Speaking in Aachen, Merkel lauded Laschet’s governance in North Rhine-Westphalia, commitment to EU unity and ability to “build bridges and take people with him”.
Laschet warned that a vote for the SPD would pave the way for a leftwing, “red-red-green” coalition with the Greens and Die Linke, a hard-left grouping that wants to disband Nato. He said an SPD win would bring “ideological experiments” in economic policy.
Speaking in Potsdam, near Berlin, on Saturday, Scholz pledged a higher minimum wage, stable pensions, more affordable housing, a carbon-neutral economy and better digital infrastructure. “The next decade needs to mark a new start, with a big wave of investments,” he said.

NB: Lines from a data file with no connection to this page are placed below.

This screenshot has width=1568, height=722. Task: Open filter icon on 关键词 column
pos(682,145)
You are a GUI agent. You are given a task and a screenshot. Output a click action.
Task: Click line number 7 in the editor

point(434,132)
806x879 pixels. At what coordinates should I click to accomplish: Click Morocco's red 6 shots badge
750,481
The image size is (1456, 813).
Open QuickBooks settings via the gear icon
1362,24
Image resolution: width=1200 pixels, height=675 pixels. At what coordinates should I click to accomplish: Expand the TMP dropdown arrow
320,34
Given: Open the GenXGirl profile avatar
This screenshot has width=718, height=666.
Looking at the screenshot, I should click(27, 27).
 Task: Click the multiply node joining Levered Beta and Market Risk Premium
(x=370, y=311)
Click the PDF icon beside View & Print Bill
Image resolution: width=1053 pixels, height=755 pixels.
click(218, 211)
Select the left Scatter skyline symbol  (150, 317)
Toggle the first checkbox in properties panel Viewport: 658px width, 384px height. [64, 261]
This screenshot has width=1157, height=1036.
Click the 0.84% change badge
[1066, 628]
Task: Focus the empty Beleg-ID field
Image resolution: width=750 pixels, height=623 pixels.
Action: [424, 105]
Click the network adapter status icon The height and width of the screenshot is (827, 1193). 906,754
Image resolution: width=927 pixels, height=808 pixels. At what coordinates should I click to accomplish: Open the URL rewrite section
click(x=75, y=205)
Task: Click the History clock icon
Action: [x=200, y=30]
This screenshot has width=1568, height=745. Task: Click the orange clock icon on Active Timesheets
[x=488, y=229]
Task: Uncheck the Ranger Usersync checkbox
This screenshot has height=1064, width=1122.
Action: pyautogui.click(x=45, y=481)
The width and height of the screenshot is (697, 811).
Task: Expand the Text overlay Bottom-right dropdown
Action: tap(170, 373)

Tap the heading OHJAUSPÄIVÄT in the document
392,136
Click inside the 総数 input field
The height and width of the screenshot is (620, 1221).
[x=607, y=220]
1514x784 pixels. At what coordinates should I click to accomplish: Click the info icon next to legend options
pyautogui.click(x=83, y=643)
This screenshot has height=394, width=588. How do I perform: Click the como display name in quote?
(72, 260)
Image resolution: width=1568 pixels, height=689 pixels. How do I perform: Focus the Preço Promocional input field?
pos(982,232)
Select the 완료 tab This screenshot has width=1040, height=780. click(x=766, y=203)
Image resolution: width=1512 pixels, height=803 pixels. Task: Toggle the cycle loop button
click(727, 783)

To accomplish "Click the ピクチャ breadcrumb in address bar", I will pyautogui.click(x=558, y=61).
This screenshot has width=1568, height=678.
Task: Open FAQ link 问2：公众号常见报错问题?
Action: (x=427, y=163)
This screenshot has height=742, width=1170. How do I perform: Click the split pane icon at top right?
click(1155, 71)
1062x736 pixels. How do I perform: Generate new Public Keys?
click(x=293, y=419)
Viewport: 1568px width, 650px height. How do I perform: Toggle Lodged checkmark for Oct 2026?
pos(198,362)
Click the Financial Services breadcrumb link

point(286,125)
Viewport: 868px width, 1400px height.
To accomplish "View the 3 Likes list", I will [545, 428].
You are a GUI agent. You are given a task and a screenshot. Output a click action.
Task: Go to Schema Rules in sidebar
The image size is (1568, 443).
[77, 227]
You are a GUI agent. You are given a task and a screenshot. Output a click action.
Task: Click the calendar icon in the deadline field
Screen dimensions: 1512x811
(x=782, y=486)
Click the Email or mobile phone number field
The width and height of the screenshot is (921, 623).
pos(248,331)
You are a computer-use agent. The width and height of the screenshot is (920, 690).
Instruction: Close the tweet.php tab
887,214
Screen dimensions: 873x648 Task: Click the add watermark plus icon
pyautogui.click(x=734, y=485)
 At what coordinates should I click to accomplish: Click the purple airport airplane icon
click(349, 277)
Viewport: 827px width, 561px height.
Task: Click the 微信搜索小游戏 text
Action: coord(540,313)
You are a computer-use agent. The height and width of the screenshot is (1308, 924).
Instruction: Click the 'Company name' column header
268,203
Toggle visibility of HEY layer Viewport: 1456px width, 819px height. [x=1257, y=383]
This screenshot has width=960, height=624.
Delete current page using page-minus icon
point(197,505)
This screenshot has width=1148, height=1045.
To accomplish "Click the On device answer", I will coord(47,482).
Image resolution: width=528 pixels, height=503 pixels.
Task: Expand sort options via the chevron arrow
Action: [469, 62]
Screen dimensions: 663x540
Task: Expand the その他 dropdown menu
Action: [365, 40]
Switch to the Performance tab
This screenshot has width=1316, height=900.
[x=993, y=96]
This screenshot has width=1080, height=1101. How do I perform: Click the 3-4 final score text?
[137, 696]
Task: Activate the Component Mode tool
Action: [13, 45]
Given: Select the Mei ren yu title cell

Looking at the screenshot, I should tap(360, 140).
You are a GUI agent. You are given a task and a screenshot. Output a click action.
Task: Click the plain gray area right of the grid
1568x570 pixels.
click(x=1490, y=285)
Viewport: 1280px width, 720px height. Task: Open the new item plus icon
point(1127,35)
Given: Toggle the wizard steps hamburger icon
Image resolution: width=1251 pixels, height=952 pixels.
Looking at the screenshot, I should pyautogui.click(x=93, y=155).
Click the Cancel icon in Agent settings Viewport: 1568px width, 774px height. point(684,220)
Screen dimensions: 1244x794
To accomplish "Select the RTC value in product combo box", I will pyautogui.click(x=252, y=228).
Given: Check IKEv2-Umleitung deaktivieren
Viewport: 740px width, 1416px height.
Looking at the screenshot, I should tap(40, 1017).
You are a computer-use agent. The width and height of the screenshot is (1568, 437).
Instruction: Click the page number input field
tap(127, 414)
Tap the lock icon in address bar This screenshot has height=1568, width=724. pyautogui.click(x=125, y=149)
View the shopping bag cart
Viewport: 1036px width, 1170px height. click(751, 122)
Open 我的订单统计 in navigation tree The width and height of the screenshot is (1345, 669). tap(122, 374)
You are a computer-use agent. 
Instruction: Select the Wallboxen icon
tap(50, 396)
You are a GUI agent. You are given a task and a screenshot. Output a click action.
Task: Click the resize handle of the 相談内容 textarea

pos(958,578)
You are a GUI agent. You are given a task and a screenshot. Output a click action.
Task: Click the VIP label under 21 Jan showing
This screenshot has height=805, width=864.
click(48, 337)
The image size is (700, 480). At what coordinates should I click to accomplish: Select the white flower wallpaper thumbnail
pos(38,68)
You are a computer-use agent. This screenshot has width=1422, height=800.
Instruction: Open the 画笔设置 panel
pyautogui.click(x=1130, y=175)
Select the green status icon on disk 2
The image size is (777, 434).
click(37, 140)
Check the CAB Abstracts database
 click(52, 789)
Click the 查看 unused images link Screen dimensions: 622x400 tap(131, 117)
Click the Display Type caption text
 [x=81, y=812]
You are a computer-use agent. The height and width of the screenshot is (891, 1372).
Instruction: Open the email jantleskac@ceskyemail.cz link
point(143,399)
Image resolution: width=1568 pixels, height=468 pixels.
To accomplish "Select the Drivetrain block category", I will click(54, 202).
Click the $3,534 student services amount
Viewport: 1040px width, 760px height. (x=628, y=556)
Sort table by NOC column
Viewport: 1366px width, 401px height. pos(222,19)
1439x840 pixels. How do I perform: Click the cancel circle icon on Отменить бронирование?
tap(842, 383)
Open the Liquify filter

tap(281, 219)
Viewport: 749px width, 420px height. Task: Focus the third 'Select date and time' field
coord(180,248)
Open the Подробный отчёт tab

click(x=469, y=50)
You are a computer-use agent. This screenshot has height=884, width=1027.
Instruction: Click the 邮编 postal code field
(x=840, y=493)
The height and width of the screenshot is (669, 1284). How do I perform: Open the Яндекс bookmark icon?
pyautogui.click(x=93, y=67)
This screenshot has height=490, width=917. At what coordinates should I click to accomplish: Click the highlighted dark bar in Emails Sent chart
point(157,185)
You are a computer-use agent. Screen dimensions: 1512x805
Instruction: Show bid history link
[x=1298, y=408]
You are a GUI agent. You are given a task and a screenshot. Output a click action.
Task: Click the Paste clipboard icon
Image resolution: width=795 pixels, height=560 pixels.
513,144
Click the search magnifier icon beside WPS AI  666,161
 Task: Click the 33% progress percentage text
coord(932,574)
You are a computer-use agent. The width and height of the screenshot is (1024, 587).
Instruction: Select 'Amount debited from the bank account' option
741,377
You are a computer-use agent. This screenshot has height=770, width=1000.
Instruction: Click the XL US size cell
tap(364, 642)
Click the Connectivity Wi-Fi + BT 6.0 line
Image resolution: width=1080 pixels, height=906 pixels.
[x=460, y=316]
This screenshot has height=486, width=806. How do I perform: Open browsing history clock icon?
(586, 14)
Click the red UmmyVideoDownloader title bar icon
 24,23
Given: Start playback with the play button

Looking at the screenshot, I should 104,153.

Baerbock also campaigned in the centre of Potsdam. “A quarter of voters are still undecided,” she told ARD TV. “That’s why I’m out here till the last minute — because it makes a difference how strong [the Greens] are in the next Bundestag, for climate and also for the renewal of this country.”
Christian Lindner, FDP leader, warned that the Greens wanted “more state and more regulation”.
“The FDP stands for the exact opposite,” he said.
The stark differences between the Greens and FDP point to the likely complexity of negotiations to form a coalition after Sunday’s election.